Youngkin Signs Executive Order Focused on Teacher Shortage, Launches Pilot Program Centered Around Student Learning Loss

Governor Glenn Youngkin signed his third executive directive as part of an announcement of his administration’s efforts to address teacher shortages; at the same event in Stafford County, Secretary of Education Aimee Guidera announced the Bridging the Gap Initiative, aimed at addressing learning losses.

“So when we have a shortage of teachers and we’re trying to bridge the gap, we’ve got to work extra hard in order to close the gap of teachers as well,” Youngkin said, emphasizing the importance of in-person learning within the context of learning losses.

Youngkin highlighted raises and bonuses for teachers in Virginia’s recently-passed budget, but said there’s more to do. He said his executive directive will facilitate allowing former teachers to return to the field, directs Superintendent of Public Education Jillian Balow to make it easier for people with qualifications to enter the field. He said the directive also aims at a partnership between the Department of Education and the Department of Labor so that education students can apprentice in classrooms, helping new teachers enter the workforce, but also helping address current personnel shortages by putting apprentices in the classroom.

Youngkin said the directive includes recruitment and retention programs targeted at communities with the most need, and will start a data analysis program to determine why teachers are leaving the field.

“Finally, one of the areas that we already know that teachers find most difficult is balance, the balance across the huge demands that are placed upon them, and the fact that they have lives too,” Youngkin said. “And so at the top of the list is childcare and early education.”

He said that early childhood educators are “the workforce that supports the workforce.”

“Parents and teachers matter,” Youngkin said in a press release. “This directive is a comprehensive approach with multiple solutions to ensuring every student has a great teacher in the classroom.”

In a press release, the Virginia Education Association President Dr. James Fedderman said, “While Governor Youngkin’s Executive Directive today certainly has some ideas we can support, it doesn’t offer the type of serious investments that can really move the needle on this issue.”

Fedderman called for more localities to enact collective bargaining for educators, competitive salaries for educators, additional aid to high-poverty schools, lifting the “support cap” on state aid for school positions, investing in community school models, and fully funding the Virginia Board of Education’s Standards of Quality.

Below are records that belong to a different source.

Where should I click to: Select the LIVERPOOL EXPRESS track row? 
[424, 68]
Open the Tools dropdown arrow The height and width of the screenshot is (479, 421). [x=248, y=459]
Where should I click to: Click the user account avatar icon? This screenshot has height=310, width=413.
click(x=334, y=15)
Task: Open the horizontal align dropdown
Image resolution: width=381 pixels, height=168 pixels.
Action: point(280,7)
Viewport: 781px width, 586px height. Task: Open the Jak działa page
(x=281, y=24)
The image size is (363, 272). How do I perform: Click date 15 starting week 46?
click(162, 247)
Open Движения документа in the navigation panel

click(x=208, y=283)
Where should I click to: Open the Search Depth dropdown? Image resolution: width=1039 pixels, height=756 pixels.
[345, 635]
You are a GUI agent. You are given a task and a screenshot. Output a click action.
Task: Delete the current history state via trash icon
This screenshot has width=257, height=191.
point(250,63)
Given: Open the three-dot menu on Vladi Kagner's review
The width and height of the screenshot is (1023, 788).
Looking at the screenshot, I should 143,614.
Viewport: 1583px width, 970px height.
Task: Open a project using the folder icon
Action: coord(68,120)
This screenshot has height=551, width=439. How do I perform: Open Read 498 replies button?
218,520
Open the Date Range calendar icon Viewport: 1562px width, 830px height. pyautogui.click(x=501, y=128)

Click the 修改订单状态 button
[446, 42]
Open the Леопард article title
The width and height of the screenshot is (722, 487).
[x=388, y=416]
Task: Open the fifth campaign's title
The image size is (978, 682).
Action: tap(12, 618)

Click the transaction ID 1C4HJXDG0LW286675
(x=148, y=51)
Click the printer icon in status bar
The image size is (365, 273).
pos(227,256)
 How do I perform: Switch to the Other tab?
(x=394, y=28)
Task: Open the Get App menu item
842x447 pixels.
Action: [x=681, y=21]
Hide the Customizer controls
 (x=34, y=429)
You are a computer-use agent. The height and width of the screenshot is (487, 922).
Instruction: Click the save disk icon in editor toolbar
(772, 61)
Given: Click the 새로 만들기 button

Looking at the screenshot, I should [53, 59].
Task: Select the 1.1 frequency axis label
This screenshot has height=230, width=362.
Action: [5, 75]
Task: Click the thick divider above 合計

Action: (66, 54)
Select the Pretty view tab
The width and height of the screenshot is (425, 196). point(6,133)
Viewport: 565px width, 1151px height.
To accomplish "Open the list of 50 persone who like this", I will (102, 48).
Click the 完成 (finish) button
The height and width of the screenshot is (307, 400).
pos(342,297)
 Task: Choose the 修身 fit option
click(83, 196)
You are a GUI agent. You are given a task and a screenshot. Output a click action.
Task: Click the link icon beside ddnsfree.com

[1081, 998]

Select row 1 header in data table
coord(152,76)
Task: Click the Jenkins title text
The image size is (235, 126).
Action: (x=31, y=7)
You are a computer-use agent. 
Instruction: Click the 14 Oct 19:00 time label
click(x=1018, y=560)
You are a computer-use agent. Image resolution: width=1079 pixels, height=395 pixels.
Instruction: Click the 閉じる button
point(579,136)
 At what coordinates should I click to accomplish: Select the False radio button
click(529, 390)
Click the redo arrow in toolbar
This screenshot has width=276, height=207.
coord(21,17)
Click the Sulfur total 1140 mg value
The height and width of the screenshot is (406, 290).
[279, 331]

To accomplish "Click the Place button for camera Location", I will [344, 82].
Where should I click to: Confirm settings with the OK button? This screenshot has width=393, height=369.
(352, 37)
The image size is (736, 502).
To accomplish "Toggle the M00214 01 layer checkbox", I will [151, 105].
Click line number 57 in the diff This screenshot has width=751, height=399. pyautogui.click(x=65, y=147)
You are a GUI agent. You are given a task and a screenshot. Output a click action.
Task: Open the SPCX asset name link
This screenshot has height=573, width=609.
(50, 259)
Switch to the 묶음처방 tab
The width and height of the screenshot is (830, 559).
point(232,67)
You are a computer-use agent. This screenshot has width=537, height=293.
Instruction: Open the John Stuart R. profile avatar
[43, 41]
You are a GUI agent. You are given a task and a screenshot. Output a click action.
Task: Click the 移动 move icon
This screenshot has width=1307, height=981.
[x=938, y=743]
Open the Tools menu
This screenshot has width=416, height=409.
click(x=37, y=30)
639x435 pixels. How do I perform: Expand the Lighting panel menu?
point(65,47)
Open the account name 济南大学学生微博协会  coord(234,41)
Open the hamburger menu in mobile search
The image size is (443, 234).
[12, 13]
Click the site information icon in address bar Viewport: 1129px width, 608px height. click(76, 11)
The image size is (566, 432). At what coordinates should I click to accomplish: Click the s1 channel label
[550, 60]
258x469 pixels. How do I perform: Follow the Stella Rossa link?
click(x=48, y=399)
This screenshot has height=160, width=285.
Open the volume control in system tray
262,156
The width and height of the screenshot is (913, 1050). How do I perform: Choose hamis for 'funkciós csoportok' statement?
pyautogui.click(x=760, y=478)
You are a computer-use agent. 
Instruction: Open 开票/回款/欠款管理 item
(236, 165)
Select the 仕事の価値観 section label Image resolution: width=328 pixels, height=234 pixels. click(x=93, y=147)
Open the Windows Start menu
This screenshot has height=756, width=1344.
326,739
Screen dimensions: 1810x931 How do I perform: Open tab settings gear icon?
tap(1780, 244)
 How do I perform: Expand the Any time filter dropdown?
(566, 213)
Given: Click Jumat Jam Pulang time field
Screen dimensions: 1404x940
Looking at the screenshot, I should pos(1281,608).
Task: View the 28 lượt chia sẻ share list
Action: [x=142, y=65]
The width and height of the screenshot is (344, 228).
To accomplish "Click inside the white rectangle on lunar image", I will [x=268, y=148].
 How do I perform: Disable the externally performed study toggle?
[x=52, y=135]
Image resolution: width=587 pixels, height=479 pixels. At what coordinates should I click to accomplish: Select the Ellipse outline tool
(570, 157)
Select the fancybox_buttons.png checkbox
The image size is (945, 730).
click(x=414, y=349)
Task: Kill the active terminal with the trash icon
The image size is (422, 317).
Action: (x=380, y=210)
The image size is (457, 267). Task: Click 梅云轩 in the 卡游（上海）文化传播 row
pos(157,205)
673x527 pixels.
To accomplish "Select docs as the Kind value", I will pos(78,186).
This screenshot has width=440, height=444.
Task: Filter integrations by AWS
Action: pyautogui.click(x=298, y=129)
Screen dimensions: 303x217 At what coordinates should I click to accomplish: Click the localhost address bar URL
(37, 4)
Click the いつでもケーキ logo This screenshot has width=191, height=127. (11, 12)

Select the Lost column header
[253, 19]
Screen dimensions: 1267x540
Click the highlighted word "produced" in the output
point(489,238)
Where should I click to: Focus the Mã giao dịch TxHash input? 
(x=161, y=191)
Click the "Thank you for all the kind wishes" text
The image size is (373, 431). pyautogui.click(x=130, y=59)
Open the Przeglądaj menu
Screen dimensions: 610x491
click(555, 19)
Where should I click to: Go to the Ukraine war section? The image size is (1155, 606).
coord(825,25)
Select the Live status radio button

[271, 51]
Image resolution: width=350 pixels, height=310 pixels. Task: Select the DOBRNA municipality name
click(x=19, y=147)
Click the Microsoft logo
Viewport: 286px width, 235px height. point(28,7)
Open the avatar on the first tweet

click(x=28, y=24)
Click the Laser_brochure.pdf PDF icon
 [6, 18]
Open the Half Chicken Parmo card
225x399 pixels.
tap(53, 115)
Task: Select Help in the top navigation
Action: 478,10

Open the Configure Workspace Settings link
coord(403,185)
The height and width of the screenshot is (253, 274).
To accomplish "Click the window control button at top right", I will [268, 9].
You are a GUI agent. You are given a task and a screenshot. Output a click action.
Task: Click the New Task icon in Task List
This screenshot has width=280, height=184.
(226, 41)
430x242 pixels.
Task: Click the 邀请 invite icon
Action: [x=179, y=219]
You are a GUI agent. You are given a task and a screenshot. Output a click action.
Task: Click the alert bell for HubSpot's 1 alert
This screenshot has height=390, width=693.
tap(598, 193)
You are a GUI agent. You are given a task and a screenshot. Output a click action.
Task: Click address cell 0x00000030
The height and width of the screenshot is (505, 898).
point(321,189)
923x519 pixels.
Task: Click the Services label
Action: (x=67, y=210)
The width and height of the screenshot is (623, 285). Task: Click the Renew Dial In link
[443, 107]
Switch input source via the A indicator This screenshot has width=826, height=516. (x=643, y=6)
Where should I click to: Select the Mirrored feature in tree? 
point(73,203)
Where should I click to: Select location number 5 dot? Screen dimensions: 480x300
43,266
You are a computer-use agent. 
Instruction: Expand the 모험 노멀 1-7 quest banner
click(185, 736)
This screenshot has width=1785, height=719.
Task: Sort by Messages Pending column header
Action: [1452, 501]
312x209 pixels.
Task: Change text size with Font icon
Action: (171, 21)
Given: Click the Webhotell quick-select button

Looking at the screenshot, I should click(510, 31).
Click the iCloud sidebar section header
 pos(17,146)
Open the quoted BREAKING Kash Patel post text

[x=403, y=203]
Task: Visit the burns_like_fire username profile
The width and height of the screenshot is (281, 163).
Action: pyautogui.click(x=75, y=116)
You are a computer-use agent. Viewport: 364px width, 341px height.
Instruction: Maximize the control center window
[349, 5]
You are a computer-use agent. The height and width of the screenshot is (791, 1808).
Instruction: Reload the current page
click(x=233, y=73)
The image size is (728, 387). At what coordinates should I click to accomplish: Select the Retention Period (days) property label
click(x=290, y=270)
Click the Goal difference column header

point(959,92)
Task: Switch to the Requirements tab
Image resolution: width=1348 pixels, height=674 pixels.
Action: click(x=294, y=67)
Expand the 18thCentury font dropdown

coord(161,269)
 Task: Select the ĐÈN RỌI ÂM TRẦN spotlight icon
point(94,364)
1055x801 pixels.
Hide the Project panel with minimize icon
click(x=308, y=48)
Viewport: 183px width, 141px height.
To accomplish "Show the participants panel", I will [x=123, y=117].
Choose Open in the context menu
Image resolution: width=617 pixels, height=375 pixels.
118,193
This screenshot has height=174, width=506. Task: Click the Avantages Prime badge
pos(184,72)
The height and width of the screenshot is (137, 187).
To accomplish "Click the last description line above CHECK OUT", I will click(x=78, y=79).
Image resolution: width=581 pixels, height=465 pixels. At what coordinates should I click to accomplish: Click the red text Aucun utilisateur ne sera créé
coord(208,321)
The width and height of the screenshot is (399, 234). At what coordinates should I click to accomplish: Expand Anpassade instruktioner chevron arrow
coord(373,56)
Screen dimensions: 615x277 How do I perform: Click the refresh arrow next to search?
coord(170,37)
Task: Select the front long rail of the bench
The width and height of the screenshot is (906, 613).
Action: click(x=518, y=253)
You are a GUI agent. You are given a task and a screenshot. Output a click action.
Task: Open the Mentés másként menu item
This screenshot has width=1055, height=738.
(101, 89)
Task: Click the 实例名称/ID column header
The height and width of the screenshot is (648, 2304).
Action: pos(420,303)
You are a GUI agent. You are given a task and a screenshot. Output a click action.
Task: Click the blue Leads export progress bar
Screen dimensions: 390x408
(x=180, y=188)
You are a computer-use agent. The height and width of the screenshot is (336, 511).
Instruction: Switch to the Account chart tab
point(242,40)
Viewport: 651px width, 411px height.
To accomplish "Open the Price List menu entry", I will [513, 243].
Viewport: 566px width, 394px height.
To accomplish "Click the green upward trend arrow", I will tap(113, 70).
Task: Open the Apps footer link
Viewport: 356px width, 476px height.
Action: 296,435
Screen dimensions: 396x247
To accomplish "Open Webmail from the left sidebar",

The association president said, “Our current budget surplus could be used effectively to solve this problem, which affects all Virginia’s citizens. By what he decides to do with those funds, our governor will show us if he truly values education and solving our teacher shortages.”

Bridging the Gap Initiative

In the press release, the Youngkin administration said the initiative is a partnership with 15 pilot school divisions. In remarks, Secretary Guidera said the initiative is done in a spirit of new hope and new opportunities, and described the conclusions of a recent round table meeting. She said the initiative needs to be a team effort, but emphasized another conclusion from the meeting.

“What we want is data to be the beginning of a conversation where we’re changing conversations, we’re changing decisions, we’re changing actions, and most importantly, we’re changing results and we’re changing lives,” said Guidera, who has a background in using data to improve school quality.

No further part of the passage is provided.